Congestion Pricing Could Be Fairer Than the Status Quo
Michael Manville tackles the big, politically challenging problem of congestion pricing. Of particular concern is the typical congestion pricing opposition argument of its impact on populations living in poverty.
Before debating the question of whether tolls are fair, Manville explains congestion pricing and also cites examples of the success of congestion pricing schemes in London, Stockholm, Milan, and Singapore. If you're looking for a clear, concise explanation of the concepts behind congestion pricing, the beginning of Manville's article is a good place to start.
Then, Manville turns to the polemic, and the question of congestion pricing's fairness to people dealing with poverty.
…Tolls would be regressive — their burden is larger for lower-income people. On the other hand, not all low-income people drive. The poorest people generally can’t afford cars, so tolls would not hurt the most vulnerable — and might even help them (if reduced traffic congestion let buses travel faster).

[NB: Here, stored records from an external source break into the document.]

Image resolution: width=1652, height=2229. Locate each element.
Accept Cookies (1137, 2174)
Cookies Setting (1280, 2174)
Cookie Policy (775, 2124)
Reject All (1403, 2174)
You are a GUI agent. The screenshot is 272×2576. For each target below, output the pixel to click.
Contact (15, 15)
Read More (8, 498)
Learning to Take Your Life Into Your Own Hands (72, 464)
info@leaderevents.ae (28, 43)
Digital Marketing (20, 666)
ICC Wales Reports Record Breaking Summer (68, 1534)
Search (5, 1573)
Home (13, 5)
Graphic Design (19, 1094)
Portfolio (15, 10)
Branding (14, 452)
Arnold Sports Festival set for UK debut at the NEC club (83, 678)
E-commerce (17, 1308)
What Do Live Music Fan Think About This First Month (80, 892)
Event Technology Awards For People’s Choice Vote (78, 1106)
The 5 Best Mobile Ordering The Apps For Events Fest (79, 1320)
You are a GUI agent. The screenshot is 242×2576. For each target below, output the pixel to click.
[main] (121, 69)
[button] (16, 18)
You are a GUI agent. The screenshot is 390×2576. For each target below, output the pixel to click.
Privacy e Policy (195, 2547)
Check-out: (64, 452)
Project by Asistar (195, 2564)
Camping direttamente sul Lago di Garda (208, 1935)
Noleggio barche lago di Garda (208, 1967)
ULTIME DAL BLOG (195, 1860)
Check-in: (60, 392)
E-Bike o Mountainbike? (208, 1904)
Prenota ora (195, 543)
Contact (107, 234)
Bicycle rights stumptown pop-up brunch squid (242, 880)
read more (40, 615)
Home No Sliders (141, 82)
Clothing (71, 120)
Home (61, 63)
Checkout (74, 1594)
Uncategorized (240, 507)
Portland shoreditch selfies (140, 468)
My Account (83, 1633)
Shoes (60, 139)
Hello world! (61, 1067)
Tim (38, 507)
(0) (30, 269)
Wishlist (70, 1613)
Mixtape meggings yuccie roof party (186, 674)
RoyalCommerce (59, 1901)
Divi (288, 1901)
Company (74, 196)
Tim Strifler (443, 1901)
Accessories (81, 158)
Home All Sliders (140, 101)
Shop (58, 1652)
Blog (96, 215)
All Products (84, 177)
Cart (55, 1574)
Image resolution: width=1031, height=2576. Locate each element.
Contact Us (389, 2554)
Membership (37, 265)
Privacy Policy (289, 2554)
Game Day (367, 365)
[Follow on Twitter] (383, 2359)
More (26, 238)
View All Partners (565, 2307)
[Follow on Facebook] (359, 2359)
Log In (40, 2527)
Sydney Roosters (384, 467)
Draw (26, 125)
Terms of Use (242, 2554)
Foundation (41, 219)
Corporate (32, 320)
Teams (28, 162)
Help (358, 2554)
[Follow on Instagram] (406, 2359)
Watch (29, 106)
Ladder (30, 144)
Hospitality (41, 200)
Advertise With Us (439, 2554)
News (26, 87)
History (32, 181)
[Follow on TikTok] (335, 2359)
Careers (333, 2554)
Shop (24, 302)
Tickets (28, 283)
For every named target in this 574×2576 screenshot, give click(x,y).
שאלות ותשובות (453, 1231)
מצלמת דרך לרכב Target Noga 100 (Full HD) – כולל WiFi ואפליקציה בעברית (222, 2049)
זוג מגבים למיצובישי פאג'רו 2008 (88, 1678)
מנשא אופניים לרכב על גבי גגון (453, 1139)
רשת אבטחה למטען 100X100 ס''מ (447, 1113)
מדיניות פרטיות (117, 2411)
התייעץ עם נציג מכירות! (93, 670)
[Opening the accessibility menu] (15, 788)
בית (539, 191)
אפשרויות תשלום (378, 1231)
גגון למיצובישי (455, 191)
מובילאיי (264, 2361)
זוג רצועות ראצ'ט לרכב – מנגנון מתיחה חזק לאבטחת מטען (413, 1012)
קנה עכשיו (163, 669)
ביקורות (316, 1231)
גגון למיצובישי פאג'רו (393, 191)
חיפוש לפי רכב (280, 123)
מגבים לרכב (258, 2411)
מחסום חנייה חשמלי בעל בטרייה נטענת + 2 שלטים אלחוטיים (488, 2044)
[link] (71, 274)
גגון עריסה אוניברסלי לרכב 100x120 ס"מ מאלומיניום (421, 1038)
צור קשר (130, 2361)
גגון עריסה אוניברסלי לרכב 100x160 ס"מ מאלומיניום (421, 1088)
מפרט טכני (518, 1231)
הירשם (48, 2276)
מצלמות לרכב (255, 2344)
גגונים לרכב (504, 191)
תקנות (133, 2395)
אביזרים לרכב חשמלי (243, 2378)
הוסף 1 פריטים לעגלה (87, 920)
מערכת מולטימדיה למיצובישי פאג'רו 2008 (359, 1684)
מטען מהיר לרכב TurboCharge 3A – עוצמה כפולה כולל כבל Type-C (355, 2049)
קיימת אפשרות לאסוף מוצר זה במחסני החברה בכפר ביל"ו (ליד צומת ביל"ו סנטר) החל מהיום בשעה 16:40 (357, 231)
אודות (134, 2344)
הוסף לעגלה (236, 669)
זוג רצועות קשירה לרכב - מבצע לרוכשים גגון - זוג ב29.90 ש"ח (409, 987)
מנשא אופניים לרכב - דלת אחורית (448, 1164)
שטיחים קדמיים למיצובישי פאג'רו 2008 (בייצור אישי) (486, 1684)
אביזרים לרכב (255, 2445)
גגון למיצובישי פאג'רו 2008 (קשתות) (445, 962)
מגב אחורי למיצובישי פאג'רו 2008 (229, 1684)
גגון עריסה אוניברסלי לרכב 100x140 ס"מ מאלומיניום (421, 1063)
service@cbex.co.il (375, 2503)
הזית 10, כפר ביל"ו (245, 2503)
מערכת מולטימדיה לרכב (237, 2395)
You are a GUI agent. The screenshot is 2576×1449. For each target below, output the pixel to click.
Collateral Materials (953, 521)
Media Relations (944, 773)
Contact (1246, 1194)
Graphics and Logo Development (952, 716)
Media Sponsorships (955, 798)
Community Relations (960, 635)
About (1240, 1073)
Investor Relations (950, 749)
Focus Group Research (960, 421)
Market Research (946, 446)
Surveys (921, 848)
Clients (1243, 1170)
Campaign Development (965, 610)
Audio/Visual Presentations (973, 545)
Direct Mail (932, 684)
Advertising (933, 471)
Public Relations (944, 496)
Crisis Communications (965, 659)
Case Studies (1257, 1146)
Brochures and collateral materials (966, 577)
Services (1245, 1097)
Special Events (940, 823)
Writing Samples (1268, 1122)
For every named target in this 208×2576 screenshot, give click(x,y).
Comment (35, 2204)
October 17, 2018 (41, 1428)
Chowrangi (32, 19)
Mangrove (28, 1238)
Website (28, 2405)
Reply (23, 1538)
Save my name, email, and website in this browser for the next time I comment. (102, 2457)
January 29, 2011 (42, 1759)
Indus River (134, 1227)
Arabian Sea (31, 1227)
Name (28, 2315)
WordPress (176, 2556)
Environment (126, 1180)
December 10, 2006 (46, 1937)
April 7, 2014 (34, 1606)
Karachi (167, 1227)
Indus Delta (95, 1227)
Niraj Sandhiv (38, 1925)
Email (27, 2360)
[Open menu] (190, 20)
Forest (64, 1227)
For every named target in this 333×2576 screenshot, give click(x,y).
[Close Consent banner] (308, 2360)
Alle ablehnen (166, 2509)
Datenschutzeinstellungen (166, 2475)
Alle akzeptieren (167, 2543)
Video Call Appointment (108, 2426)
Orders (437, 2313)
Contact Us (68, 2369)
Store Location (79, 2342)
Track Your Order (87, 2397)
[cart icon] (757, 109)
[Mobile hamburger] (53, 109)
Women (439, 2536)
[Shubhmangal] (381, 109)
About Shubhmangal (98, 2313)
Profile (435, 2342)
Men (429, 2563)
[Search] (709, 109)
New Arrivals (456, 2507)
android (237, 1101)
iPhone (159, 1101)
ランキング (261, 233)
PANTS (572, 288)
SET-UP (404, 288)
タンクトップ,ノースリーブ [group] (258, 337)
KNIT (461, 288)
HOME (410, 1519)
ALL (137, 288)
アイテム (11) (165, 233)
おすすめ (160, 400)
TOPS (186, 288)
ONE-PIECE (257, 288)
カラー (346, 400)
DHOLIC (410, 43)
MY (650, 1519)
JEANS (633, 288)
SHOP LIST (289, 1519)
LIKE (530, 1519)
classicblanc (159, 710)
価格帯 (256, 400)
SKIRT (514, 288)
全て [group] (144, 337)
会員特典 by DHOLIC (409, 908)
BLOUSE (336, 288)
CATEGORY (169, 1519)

That said, many low-income people do drive, and tolls may burden them. Fortunately, tolls also come with a built-in solution to this problem: revenue. Toll revenue can offset costs for low-income drivers…
More compelling arguments to refute the idea that congestion pricing can't be fair, and also that the status quo is fair at all, conclude the article. For the real world situations where large population centers are considering measures to mitigate congestion and its negative environmental and economic outcomes, see the debate over Governor Andrew Cuomo's congestion pricing proposal for New York City, and a discussion of California's elephant in the room of climate change: emissions from cars.